## Your goal
Exactly as they stand, copy the lines from the one containing "1568x727 pixels." to the final line of the data; leave out the pictures.

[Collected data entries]
--------

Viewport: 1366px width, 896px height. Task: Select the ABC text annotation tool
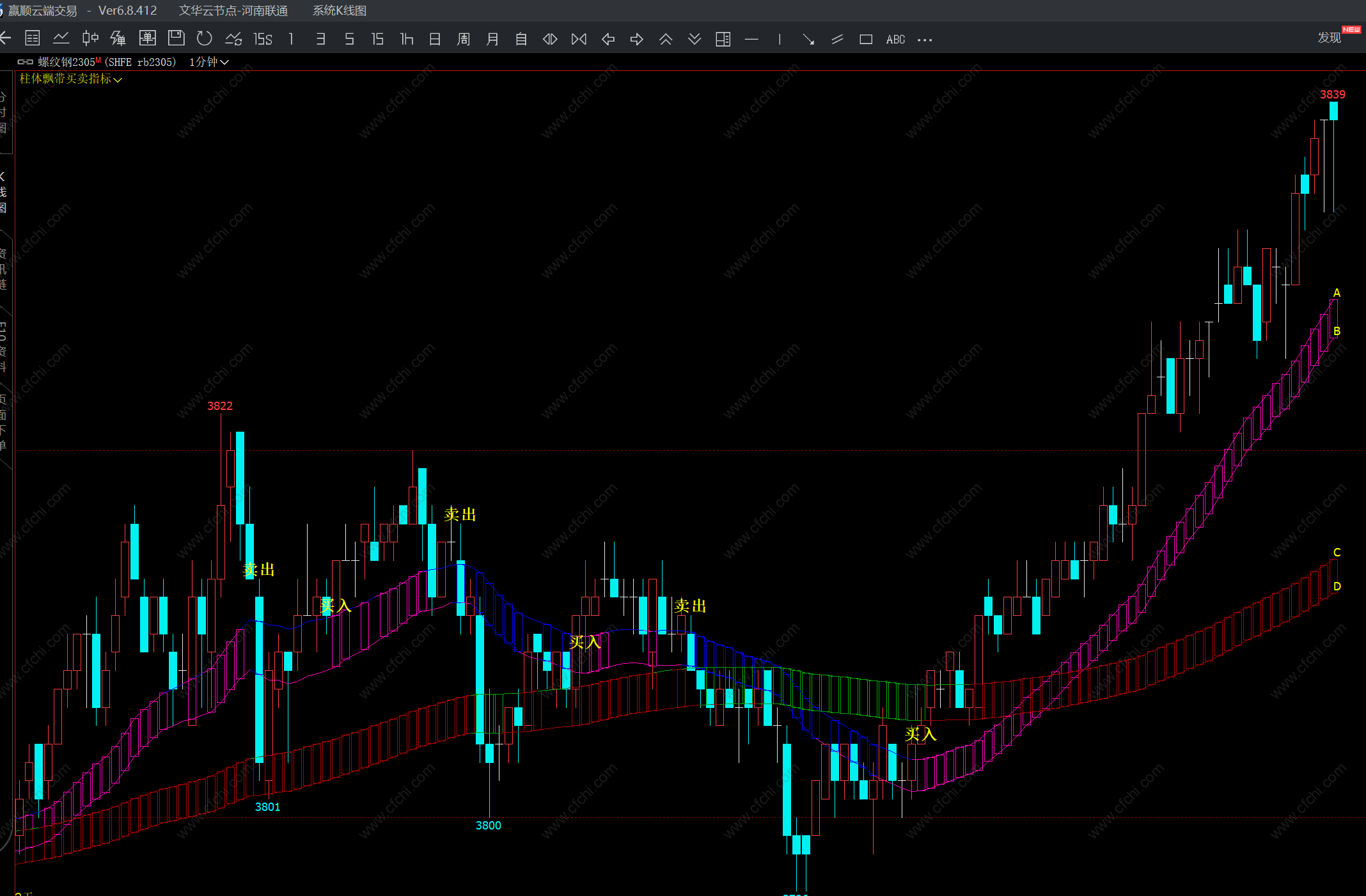click(895, 40)
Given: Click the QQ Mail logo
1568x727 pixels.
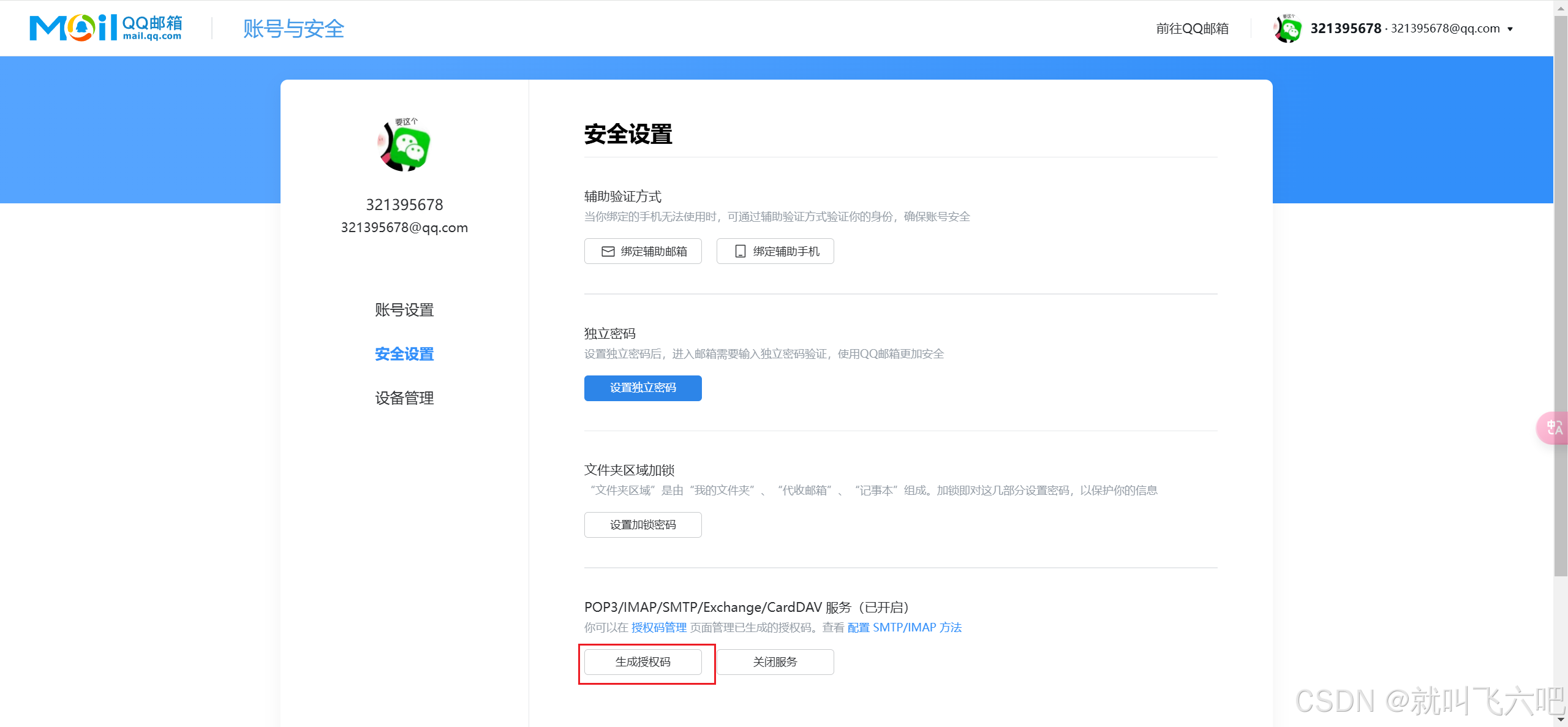Looking at the screenshot, I should (106, 28).
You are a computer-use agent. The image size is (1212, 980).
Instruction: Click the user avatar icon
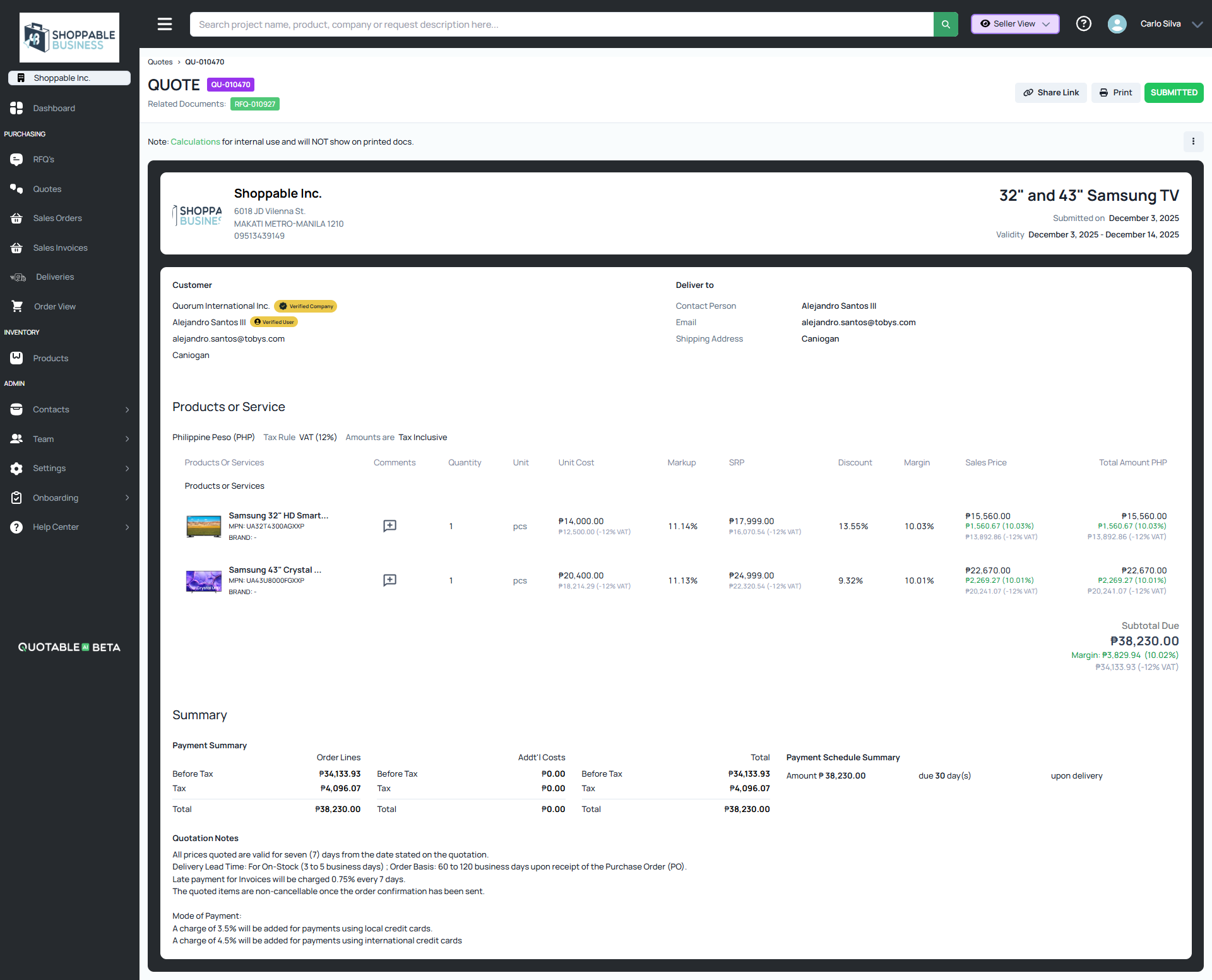(x=1117, y=24)
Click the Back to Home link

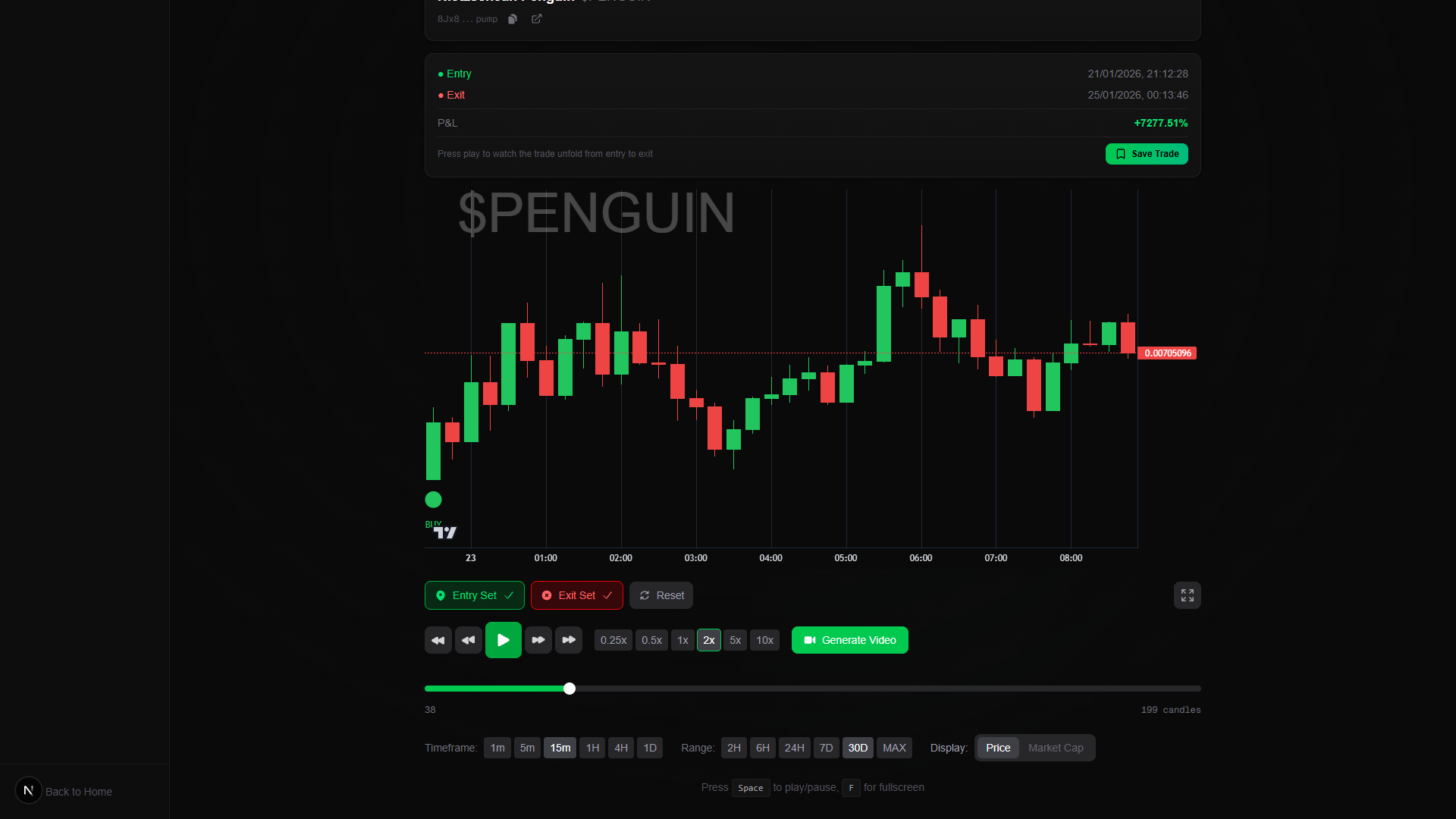pos(78,791)
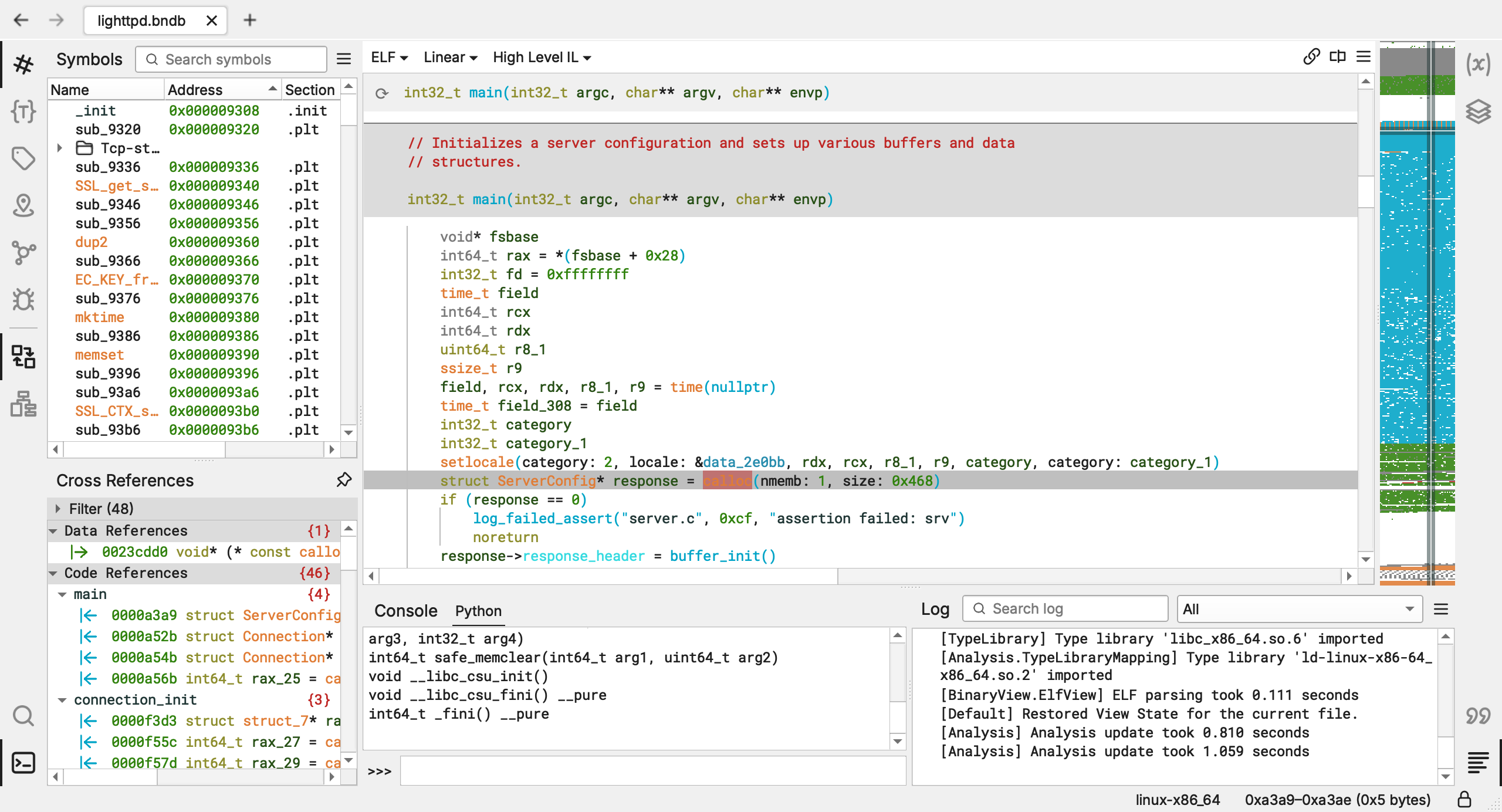1502x812 pixels.
Task: Click the Tags sidebar icon
Action: click(x=23, y=158)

--------

## Response
1568x727 pixels.
Looking at the screenshot, I should (106, 28).
You are a computer-use agent. The image size is (1212, 980).
Instruction: Click the user avatar icon
(x=1117, y=24)
Click the Back to Home link

pos(78,791)
1502x812 pixels.
Task: Click the Tags sidebar icon
Action: click(x=23, y=158)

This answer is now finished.